Qu’est-ce qui vous manquera le plus?

Marquer, c’était pour moi une jouissance totale. Ça me manquera, mais je pourrai toujours exploser après avoir mis un but à mon fils, dans le jardin (il rit). Je sais que je ressentirai d’autres choses en tant qu’adjoint. Chaque goal couronnera finalement le travail effectué avec le staff et les joueurs durant la semaine. Ce sera une joie différente, plus intérieure.

Le bonheur procuré par un dribble réussi ou un assist me manquera également. De même que les réactions du public: les cris positifs mais aussi les sifflets et les railleries adverses. J’adorais être détesté…

On devine que votre ambition est de devenir entraîneur principal?

A très long terme, oui. En attendant, je veux me faire les dents en tant qu’adjoint. Il y a plus d’idées dans deux têtes que dans une seule et je vais former un duo fort avec Enzo. Nous n’avons pas encore défini mes responsabilités exactes. Il est certain que je vais parler énormément avec les joueurs pour leur transmettre tout ce que j’ai appris. Je serai proche d’eux et je ne modifierai pas mon comportement, même si je serai parfois appelé à intervenir. Nous préparerons les matches à deux, et s’il faut trancher à certains moments, c’est Enzo qui le fera.

Quels sont les entraîneurs qui vous ont apporté le plus de choses?

Robert Waseige, malgré le différend qui nous oppose depuis l’EURO 2000 et la non-sélection de Toni. Il m’a appris beaucoup en matière de psychologie, par sa façon d’aborder les gens et de faire prendre conscience aux joueurs qu’ils sont capables de réussir de grands matches. De Luka Peruzovic, je retiens une terrible force de travail et un perfectionnisme rare. Georges Leekens n’a pas réussi chez nous, mais je lui serai toujours reconnaissant d’avoir lancé mon frère en D1. Manu Ferrera m’a aussi laissé de bons souvenirs: c’est un fou de football, un homme entier qui parle de façon trop naturelle dans un milieu où cela n’est pas toujours bien vu. Manu a été pénalisé pour sa spontanéité.

N’avez-vous pas souffert, en début de saison, de ne plus être la première star de Charleroi? L’arrivée d’Enzo Scifo vous a fait de l’ombre: comment avez-vous vécu ce phénomène?

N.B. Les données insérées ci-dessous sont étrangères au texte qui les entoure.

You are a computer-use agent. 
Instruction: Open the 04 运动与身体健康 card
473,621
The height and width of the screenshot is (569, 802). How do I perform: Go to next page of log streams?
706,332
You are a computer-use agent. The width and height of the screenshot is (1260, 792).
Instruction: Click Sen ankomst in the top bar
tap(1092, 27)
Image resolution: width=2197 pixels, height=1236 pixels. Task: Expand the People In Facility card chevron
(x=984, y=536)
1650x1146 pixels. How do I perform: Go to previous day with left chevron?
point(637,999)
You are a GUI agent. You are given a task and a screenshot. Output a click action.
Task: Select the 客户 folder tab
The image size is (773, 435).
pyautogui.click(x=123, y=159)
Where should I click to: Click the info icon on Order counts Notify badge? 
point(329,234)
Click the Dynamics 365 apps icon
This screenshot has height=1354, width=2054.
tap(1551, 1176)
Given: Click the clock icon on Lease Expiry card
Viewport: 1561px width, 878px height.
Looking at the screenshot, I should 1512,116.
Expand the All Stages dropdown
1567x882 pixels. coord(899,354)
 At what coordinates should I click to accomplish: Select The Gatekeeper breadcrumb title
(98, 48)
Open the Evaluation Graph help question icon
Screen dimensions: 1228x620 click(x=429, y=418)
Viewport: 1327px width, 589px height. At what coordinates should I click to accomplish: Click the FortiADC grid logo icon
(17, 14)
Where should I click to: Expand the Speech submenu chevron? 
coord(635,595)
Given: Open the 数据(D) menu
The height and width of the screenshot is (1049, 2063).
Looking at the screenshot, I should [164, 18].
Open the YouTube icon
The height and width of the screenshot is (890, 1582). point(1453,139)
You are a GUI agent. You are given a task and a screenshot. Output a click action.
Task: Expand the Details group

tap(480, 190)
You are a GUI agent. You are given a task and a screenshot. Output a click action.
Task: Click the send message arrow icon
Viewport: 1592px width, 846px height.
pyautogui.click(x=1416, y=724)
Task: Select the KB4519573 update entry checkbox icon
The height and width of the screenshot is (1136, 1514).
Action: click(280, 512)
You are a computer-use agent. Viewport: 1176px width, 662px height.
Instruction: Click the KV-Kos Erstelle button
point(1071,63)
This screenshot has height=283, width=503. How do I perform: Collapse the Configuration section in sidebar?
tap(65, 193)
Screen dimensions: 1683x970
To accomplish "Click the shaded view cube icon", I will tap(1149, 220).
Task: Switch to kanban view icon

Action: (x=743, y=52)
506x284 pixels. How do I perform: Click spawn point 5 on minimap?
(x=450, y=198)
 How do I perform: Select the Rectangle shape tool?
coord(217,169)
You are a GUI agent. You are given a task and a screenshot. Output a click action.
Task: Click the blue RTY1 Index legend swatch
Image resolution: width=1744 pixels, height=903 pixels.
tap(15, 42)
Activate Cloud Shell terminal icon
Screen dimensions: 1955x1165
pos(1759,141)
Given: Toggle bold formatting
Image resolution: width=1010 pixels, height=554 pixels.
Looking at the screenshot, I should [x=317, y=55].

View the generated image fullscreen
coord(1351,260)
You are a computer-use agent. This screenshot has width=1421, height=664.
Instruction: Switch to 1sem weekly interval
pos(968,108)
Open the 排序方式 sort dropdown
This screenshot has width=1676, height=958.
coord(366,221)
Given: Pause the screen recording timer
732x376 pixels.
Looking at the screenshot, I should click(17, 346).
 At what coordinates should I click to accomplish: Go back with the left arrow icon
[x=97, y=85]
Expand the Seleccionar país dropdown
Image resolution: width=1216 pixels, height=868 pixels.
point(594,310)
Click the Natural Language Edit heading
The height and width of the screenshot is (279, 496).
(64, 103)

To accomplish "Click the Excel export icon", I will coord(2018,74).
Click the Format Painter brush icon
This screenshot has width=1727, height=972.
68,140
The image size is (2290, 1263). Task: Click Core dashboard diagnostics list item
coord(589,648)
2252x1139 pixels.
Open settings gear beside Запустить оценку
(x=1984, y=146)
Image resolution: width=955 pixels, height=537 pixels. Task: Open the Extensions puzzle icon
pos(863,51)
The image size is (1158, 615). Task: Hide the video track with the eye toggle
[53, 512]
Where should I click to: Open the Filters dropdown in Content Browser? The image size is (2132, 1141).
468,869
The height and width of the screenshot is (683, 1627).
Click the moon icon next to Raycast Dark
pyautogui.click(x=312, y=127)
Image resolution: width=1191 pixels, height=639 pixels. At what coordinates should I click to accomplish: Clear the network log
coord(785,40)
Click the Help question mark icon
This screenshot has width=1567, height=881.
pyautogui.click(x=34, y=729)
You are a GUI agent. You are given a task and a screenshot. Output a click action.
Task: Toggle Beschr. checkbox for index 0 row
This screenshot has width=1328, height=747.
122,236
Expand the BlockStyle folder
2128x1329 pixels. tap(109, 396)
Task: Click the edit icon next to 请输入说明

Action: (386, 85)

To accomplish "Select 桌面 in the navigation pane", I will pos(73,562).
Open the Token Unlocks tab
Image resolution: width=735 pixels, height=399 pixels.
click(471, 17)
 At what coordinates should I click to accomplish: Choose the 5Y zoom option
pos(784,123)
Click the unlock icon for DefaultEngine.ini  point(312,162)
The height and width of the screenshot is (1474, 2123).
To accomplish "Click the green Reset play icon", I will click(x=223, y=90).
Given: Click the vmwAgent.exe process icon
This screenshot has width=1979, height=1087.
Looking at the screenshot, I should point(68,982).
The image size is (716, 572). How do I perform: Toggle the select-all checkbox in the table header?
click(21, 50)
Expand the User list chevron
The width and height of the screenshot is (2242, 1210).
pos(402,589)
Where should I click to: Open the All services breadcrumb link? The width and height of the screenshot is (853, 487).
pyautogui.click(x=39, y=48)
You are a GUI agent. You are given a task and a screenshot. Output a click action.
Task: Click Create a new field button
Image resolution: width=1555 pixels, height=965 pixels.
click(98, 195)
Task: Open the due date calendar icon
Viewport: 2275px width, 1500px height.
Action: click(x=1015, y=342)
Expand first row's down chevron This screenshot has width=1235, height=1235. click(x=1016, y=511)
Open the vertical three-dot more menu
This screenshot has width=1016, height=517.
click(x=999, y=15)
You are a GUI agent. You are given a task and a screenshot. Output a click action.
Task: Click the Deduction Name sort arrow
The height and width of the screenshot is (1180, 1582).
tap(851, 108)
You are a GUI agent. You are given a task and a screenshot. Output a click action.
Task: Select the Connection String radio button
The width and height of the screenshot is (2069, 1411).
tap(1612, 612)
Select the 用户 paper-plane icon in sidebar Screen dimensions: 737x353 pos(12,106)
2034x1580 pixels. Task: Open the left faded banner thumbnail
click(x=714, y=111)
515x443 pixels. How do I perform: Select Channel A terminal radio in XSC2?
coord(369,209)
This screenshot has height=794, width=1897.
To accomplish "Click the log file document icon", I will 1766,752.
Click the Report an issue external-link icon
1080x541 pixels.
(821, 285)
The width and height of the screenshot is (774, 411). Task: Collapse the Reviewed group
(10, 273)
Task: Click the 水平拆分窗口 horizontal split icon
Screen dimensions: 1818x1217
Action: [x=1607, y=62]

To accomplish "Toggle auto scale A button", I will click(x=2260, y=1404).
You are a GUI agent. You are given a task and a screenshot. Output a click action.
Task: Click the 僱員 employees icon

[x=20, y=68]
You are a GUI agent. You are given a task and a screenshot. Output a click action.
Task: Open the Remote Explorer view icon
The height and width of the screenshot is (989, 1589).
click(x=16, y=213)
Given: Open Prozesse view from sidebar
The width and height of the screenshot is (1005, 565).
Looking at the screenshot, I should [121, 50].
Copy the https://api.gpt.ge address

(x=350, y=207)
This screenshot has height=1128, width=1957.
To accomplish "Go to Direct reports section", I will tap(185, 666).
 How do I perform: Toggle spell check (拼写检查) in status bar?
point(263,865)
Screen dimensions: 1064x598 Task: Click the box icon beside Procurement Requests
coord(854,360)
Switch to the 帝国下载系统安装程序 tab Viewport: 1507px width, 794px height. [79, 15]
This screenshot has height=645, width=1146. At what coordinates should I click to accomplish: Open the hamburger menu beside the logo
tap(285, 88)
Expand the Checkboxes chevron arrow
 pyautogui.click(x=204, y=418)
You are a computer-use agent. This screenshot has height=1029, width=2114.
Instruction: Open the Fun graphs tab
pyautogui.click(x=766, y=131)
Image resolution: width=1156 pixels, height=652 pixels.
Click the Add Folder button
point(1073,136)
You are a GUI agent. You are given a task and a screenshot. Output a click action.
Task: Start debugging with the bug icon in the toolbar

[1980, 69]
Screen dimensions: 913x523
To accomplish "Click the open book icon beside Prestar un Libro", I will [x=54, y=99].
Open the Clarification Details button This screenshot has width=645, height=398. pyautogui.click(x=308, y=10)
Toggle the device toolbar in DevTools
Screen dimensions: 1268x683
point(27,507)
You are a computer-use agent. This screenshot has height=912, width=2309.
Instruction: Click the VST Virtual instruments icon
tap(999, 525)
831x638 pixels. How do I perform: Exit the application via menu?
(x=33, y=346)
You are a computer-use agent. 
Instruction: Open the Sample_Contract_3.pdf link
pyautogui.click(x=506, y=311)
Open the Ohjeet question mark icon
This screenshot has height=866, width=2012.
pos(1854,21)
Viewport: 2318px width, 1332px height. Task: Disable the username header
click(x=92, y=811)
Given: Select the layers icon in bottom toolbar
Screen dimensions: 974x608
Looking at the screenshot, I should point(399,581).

Je vais peut-être surprendre, mais je jure que ça m’a soulagé. C’était parfois pénible de sentir des responsabilités énormes sur mes épaules. C’était dur à assumer quand l’équipe ne tournait pas. Je me sentais parfois terriblement isolé. J’ai été soulagé, en début de saison dernière, quand Philippe Albert a débarqué. J’ai directement compris qu’on ne compterait plus uniquement sur moi. Philippe n’a malheureusement pas pu répondre aux attentes. L’arrivée d’Enzo m’a rendu un nouvel espoir. Depuis le début de cette saison, je pouvais mieux soigner ma préparation individuelle.